▶ _TEXTE_
▼▼▼

Jamais, les opposants n'ont demandé que les restrictions françaises soient levées (pour ménager les pilotes? Les contrôleurs et leurs syndicats? Les habitants?). Cosynergie a estimé que le nombre maximum de mouvements d'avions possibles, à législation française constante, à Nantes-Atlantique est entre 90 000 et 110 000, soit, entre le double et 240%, ce qui permettrait de porter la capacité entre 6,4 et 7,8 millions de passagers. Si l'Europe réalisait son projet de contrôle aérien unifié, la question de la saturation deviendrait obsolète. Mais, les contrôleurs aériens français ne feront pas tout de suite des concessions.
C'est sur vingt ans que Cosynergie avait lissé le trafic aérien, ne le voyant pas dépasser sa courbe de croissance de 5,5%. Sur les dernières 5 années, elles'est élevée à 7,4%.
Les partisans de l'aéroport de Notre-Dame font plus confiance à la DGAC, reconnue au niveau international et dont toutes les prévisions de trafic sur Nantes se sont avérées exactes et ont même parfois été légèrement en deçà des trafics effectivement constatés. (Des Ailes pour l'Ouest, 26/09/13).
En 2012, le trafic des aéroports français s'est élevé à 168 millions de passagers, un nouveau record (+2,7% par rapport à l'année précédente). Les aéroports de Paris ont vu leur trafic passagers stagne (+1%), alors qu'ils concentrent la moitié du total. Ce sont donc les aéroports provinciaux qui ont connu une nette progression de leur activité, comme Marseille-Provence (+12,7%), Nantes Atlantique (+11,9%) ou encore Toulouse (+8,2%), Bordeaux (+7,7%) et Nice (+7,4%).
Bordeaux avait enregistré 12% de passagers en plus en 2011, grâce à son investissement dans un terminal adapté aux compagnies low-cost, mais, Nantes, avec une aérogare ancienne génération, force un peu l'allure avec 11,9% en 2012 contre 7,7% à Bordeaux. Justement, avec 390 000 passagers de plus (+55,2%) sur les compagnies à bas coût, la marge de progression importante reste importante pour Nantes-Atlantique.
Plus de passagers aériens à Nantes, mais résultats inégaux ailleurs en Bretagne
Le nombre de passagers de Nantes-Atlantique a donc atteint 3 631 893 en 2012. Pour le moment, les destinations intercontinentales (Montréal, Toronto, Punta Cana (République dominicaine), Salvador de Bahia (Brésil), Le Cap-Vert) ou lointaines (Moscou, Prague, Innsbrück, Tallinn et Saint-Pétersbourg) ne sont offertes, qu'une partie de l'année (printemps-été et, parfois, début de l'automne), ce qui réduit leur utilité pour les affaires. Bizarrement, avec 86 493 passagers en transit, Nantes-Atlantique dépasserait Lyon et surclasserait Bordeaux et Toulouse. Brest, qui a dépassé le million de passagers, est en hausse (+8% et 5,2% sur 5 ans) , tandis que Lorient (176 331) et Quimper (110 000) sont en légère baisse. Rennes reprend quelques couleurs (452 000 passagers) et Dinard-Saint-Malo (138 478), après une chute verticale en 2009-2010, est convalescent grâce au sa spécialisation low cost, mais, le déjà très faible trafic de Vannes chute lourdement. Celui de Saint-Nazaire est surtout orienté vers le fret. Lannion baisse encore (32 635). Les aéroport bretons gérés par des filiales de «Vinci aéroports» (Dinard, Nantes, Quimper, Rennes, Saint-Nazaire) ont donc des résultats globalement satisfaisants.

▲▲▲

▶ _DONNÉES_
▼▼▼

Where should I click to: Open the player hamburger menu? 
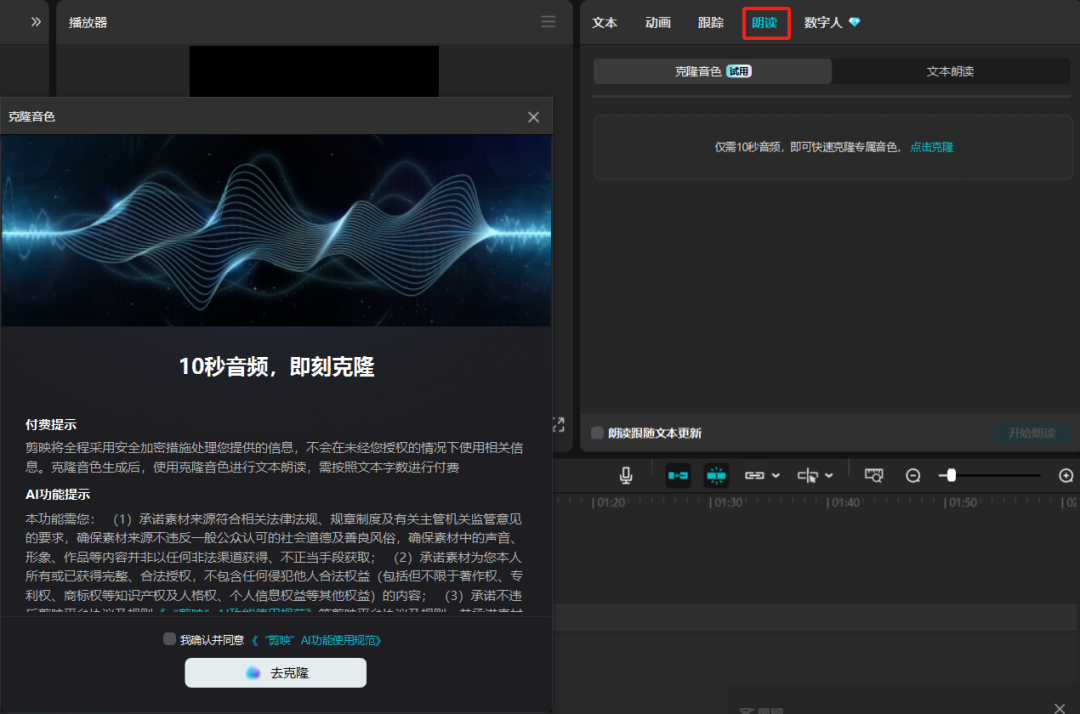pyautogui.click(x=548, y=22)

▲▲▲

▶ _CONSIGNES_
1. Résumez en deux phrases le texte sur le trafic de l'aéroport de Nantes-Atlantique.
2. Rédigez la suite du texte sur le trafic des aéroports de Nantes et de Bretagne.

▶ _CORRIGÉ_
1. Selon Cosynergie, Nantes-Atlantique pourrait accueillir entre 90 000 et 110 000 mouvements d'avions à législation française constante, soit une capacité de 6,4 à 7,8 millions de passagers, mais les partisans de l'aéroport de Notre-Dame font davantage confiance aux prévisions de la DGAC. En 2012, Nantes-Atlantique a atteint 3 631 893 passagers (+11,9 %), avec une forte hausse sur les compagnies à bas coût, tandis que les autres aéroports de Bretagne ont connu des résultats inégaux.

2.
On peut donc dire que le transport aérien de passagers continue à croître, surtout hors région de Paris, malgré la crise et la désaffection pour les destinations est-méditerranéennes (effets de la crise et du «printemps arabe»).
Certains semblent croire que les nuisances dues au bruit se mesurent en se mettant dans la rue ou en laissant ses fenêtres ouvertes, la nuit. Plus d'avions dans le ciel de Nantes ne serait pas forcément insupportable par les Nantais, d'autant que le trafic aérien tend à utiliser moins d'avions pour transporter le même nombre de passagers. On resterait loin de la pénible situation des écoles proches d'Orly dans lesquelles il est devenu inconcevable de faire sortir les enfants lors des récréations.
Mais, accroître les mouvements d'avions aurait un coût caché : des zones de plus en plus grandes seraient rendues inconstructibles, ou plus exactement, la construction et l'extension des logements y seraient interdites. Parmi les motivations des élus pour soutenir l'envoi au loin de l'aéroport, celle-ci n'est pas la moindre. Pour eux, la saturation n'est pas celle des avions, mais, celle des règlements d'urbanisme ( ( voir notre article )).
Le journal, «Les Échos» avait titré en novembre 2012 : «Nantes n'a pas besoin d'un deuxième aéroport». Bruno Trévidic, le spécialiste aérien maison, reprenait, pas tout à fait innocemment, l'argument porté dans les médias (à France-Inter, entre autre) par Pascal Durand (secrétaire national d'Europe-Écologie Les Verts).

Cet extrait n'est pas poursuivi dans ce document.